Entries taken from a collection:
————————
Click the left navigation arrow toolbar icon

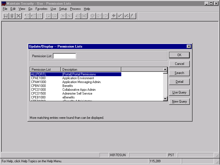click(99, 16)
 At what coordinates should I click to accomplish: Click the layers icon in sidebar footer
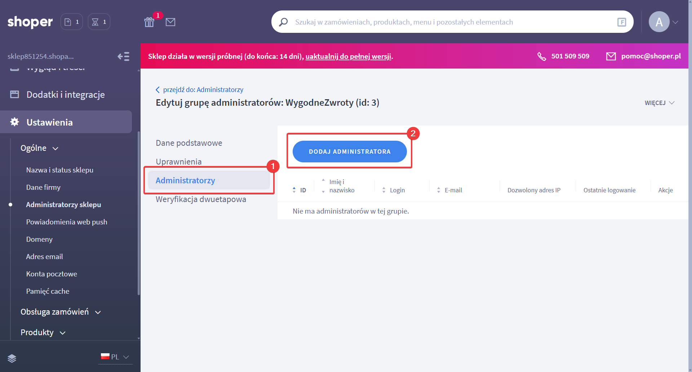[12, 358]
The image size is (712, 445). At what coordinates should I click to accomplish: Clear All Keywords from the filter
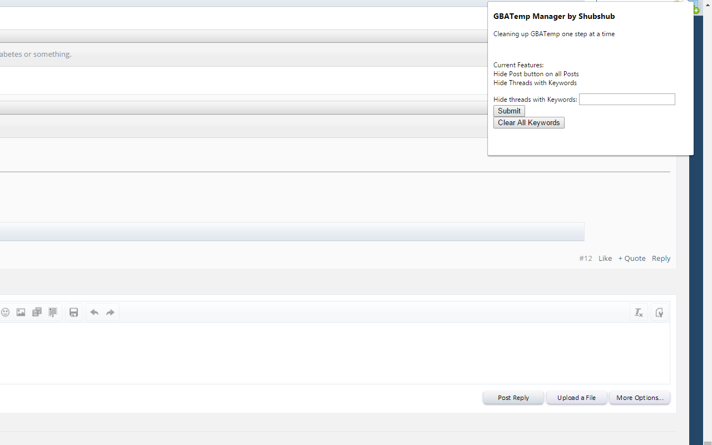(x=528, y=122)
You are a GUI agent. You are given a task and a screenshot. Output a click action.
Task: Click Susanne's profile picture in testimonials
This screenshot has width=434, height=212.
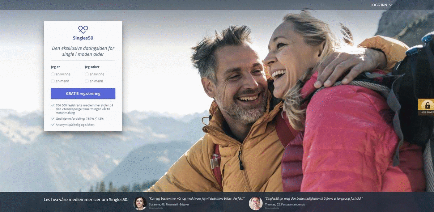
————————
## What to work on:
Word for word, output the lines from the line bearing "The image size" through the end of the records above, and only those, without the pictures.

## Answer to the problem:
The image size is (712, 445). At what coordinates should I click to accomplish: Clear All Keywords from the filter
(x=528, y=122)
You are a GUI agent. You are given a task and a screenshot. Output a click action.
Task: Click Susanne's profile picture in testimonials
This screenshot has width=434, height=212.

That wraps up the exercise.